#### PROBLEM:
Reproduce all of the items below, substituting "button" for each occurrence of "icon" and keeping everything else unchanged. Omit the pictures from your answer.

Stored records:
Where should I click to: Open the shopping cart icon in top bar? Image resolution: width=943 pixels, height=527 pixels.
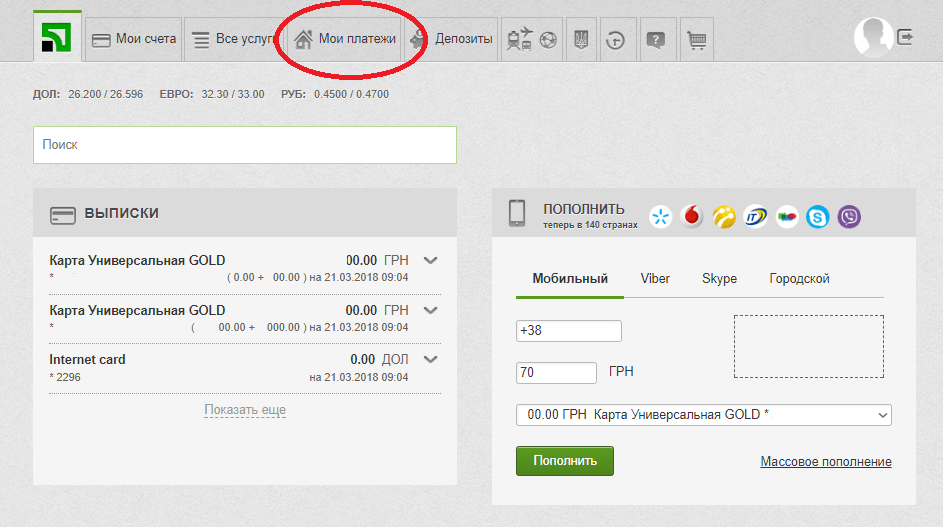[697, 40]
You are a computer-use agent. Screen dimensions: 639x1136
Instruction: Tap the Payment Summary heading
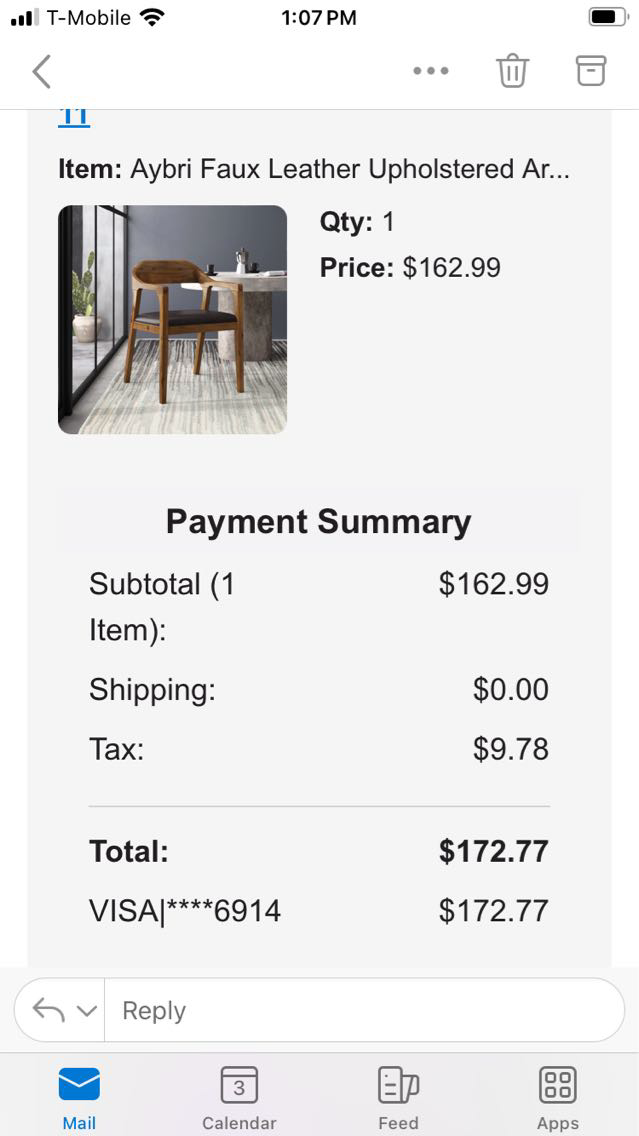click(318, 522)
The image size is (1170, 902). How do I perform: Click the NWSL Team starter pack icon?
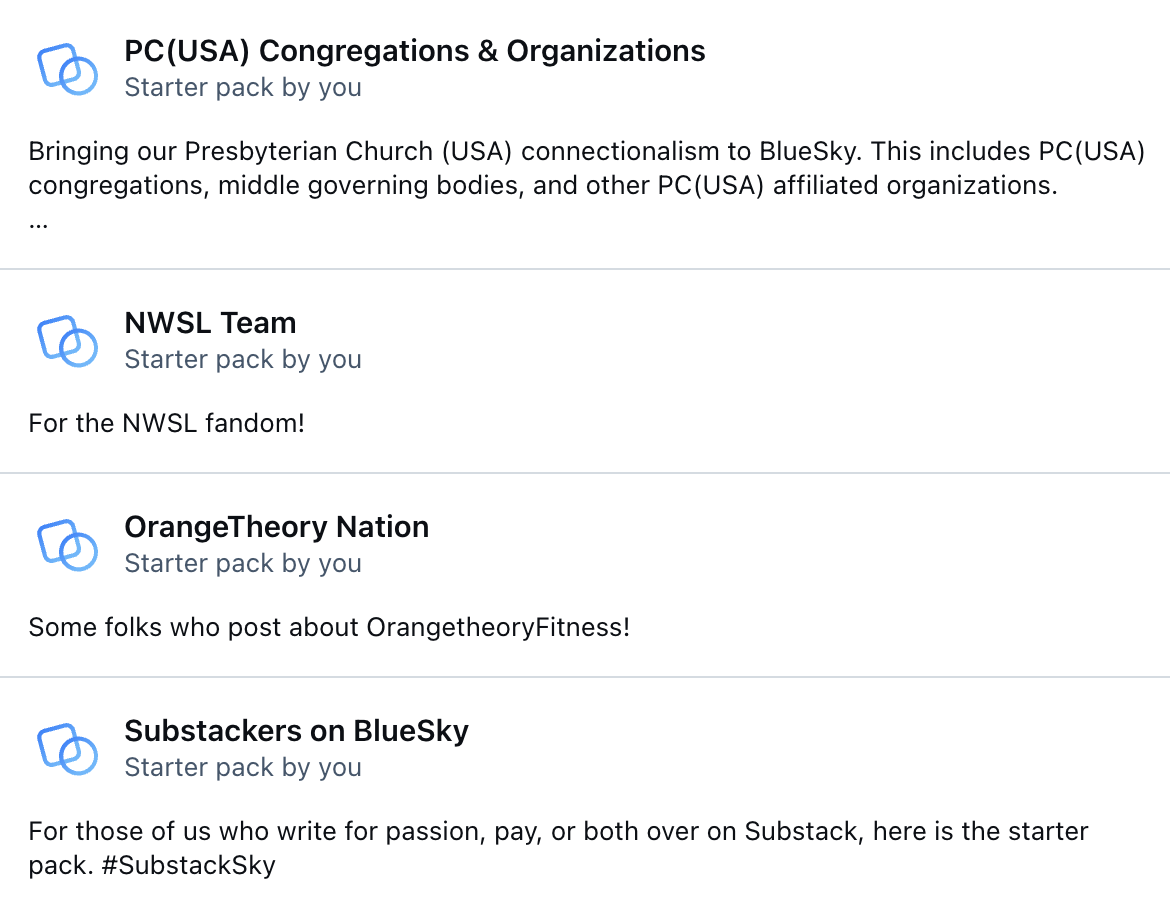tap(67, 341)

#### WRITTEN RESPONSE:
Where should I click to: Open the shopping cart button in top bar? Image resolution: width=943 pixels, height=527 pixels.
[697, 40]
You are a computer-use agent. Screen dimensions: 639x1136
Instruction: Tap the Payment Summary heading
click(318, 522)
The image size is (1170, 902). How do I perform: Click the NWSL Team starter pack button?
tap(67, 341)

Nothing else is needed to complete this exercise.